The Balance between Silence and Speech
A cursory reading would seem to suggest that Rushdie favors the Land of Gup and the light that creates its ever present stories and freedom of speech. However, Rushdie indicates that both Gup and Chup are two sides of a whole. Each must exist in balance with the other to create a median existence. This is evident in the Guppees’ own contradictory behavior; though they favor complete freedom, their own Eggheads at P2C2E House create an imbalance in light that leaves the Chupwalas in perpetual darkness against their will. This suggests that all societies have some propensity to censor others. Likewise, the Guppees risk defeat and incompetence from their inability to censor their criticisms and gossip. This speech is unproductive speech. Though Rushdie clearly opposes censorship, his novel deftly explores the balance needed in a society between the control and expression of speech.

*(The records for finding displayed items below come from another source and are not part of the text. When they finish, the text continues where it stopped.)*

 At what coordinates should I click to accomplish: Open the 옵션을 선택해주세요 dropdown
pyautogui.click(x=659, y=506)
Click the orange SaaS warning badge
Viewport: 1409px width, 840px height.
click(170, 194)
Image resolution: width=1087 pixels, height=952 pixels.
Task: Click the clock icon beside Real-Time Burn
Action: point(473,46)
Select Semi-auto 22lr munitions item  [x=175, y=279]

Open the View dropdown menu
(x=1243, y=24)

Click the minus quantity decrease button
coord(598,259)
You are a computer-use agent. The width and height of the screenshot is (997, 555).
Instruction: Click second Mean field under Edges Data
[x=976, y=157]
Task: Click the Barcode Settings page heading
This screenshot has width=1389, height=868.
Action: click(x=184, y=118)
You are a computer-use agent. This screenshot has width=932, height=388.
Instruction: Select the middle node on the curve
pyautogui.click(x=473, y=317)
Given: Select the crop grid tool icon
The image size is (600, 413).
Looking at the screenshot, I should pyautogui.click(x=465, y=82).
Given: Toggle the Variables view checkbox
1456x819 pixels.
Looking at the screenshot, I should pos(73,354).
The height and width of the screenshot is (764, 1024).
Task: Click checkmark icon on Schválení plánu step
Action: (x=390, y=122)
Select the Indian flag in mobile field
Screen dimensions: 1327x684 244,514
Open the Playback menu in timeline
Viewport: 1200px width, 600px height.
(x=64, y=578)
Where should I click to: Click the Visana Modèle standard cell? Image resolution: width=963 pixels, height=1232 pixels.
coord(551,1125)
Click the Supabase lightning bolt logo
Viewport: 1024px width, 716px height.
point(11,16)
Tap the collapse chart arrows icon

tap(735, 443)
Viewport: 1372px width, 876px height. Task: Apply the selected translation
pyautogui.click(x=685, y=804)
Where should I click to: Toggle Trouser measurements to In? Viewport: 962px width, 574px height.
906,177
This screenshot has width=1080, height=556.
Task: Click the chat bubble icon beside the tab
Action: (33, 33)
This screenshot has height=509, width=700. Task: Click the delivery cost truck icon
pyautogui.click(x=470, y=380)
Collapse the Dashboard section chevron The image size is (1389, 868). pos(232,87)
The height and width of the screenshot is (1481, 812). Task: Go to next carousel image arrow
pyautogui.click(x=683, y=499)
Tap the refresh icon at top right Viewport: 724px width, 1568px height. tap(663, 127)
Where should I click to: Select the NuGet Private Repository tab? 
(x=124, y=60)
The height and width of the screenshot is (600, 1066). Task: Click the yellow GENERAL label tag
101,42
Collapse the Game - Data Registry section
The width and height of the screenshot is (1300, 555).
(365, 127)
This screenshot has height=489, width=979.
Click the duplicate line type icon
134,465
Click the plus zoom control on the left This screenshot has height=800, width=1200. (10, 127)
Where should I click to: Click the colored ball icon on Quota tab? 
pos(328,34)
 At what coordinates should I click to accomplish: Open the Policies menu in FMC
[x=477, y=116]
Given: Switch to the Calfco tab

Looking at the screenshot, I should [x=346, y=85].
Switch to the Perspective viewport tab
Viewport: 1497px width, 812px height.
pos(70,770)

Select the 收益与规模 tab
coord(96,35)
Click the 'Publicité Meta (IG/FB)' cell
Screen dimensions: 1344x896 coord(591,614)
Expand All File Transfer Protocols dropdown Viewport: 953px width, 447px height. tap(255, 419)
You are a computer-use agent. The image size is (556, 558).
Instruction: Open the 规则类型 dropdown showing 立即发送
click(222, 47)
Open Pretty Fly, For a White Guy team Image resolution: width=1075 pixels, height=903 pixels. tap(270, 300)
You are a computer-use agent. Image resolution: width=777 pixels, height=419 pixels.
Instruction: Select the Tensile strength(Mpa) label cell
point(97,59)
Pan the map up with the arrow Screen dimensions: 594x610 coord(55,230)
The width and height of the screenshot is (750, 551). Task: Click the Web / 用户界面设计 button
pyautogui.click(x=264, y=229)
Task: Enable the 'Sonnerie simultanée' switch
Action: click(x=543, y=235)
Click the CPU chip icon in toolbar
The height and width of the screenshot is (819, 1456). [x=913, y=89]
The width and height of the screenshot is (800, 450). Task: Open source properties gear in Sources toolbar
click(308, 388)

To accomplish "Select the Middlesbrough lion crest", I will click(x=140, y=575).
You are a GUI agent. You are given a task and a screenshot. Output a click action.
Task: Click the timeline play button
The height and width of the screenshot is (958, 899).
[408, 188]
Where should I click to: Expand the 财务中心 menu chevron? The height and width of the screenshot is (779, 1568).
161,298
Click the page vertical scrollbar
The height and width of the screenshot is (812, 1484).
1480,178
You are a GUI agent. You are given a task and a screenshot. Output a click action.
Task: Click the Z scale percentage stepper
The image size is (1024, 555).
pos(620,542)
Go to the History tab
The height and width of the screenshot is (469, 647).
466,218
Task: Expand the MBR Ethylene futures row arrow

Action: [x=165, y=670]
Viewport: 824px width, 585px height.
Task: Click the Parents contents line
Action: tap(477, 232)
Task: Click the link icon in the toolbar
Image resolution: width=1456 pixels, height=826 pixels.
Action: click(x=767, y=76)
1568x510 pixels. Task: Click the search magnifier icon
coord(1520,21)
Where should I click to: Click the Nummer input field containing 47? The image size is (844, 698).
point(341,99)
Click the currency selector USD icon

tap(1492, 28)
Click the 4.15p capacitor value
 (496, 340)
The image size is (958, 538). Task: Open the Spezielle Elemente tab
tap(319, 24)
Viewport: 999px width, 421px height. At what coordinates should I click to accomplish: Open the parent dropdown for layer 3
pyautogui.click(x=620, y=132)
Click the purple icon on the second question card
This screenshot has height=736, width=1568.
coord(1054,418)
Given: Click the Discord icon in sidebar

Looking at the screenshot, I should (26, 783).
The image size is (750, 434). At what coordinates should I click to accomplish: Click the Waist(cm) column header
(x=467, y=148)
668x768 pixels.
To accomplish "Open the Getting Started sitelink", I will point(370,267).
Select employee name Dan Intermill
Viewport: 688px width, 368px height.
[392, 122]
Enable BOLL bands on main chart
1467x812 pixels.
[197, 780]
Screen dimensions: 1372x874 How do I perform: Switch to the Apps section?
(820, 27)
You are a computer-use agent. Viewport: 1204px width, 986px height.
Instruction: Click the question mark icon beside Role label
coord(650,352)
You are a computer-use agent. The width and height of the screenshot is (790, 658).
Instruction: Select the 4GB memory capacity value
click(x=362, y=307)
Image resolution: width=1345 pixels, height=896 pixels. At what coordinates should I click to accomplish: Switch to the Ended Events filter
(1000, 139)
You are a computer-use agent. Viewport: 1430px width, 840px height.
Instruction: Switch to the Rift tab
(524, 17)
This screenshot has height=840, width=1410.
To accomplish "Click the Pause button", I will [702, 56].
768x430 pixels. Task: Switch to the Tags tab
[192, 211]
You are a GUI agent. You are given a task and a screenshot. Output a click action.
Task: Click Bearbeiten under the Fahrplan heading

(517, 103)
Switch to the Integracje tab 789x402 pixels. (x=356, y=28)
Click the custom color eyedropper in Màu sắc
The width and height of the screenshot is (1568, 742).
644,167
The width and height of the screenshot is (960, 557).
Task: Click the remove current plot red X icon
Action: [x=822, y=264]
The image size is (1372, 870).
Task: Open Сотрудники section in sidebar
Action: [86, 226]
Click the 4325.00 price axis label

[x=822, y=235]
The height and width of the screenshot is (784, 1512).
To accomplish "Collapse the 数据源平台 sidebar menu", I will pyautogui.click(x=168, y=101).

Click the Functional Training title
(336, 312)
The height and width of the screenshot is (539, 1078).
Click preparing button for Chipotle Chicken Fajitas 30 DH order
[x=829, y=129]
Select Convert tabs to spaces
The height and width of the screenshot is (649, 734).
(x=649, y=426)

The Playfulness of Language
Rushdie originally wrote Haroun and the Sea of Stories for his children. As a young adult novel, Rushdie creates the strange alternate world of Kahani through a strange and playful use of language. Characters in the novel embody literary devices such as alliteration, rhyme, and orality. The rhythms and eccentricities of the language represent that particular character and illuminates their particular traits. On another level, Rushdie is also commenting on the elusiveness of language. He creates words and phrases to highlight the fact that the reader can never quite grasp the true meaning of a text or an author’s intention. The reader is confounded by the language and patterns of usage so that the moon of Kahani feels foreign.
The Foolishness of War
The final battle between the Guppees and the Chupwala’s is Rushdie’s commentary on war fought for political, religious, or personal reasons. Rushdie creates two armies that go to war for foolish reasons: their inability to communicate. This war makes them literally look foolish. In order to protect their noses from freezing over, each soldier puts on a small nose-warmer that looks like a clown nose. The armies look like clowns as they fight. This is an embodiment of the idiocy of their war. The foolishness comes to light when it is learned that the Chupwalas fight only because they are afraid not to do so. This war, therefore, has nothing to do with bravery, courage, or honor.
Control through Language
The Cultmaster Khattam-Shud tells Haroun that the world is not made for Fun but is, instead, made for controlling. The way that the Cultmaster attempts to assert this control is by controlling the way people speak. He has gained control over the Chupwalas by polluting the stories they tell and the language they use. Without a use for language, the people become silent and are then able to be controlled. This is a commentary on authoritarian regimes, especially in the Middle East, that silence their people through political, social, and religious means. Without the tradition of story, people lose their freedom.
The Beauty of Darkness
In a brief passage, Haroun watches Mudra the Shadow Warrior in a martial dance with his shadow. This dance shows Haroun that darkness, and the evil that Haroun believes it represents, is not always meant to oppose light or goodness even if it is its opposite. In this sense, darkness and light do not cancel each other out but, instead, complement each other. Night becomes as valuable as day, and darkness contains its own intrinsic value. What represents true evil in the novel is the hatred that Khattam-Shud has towards the Land of Gup and the Stories of the Sea.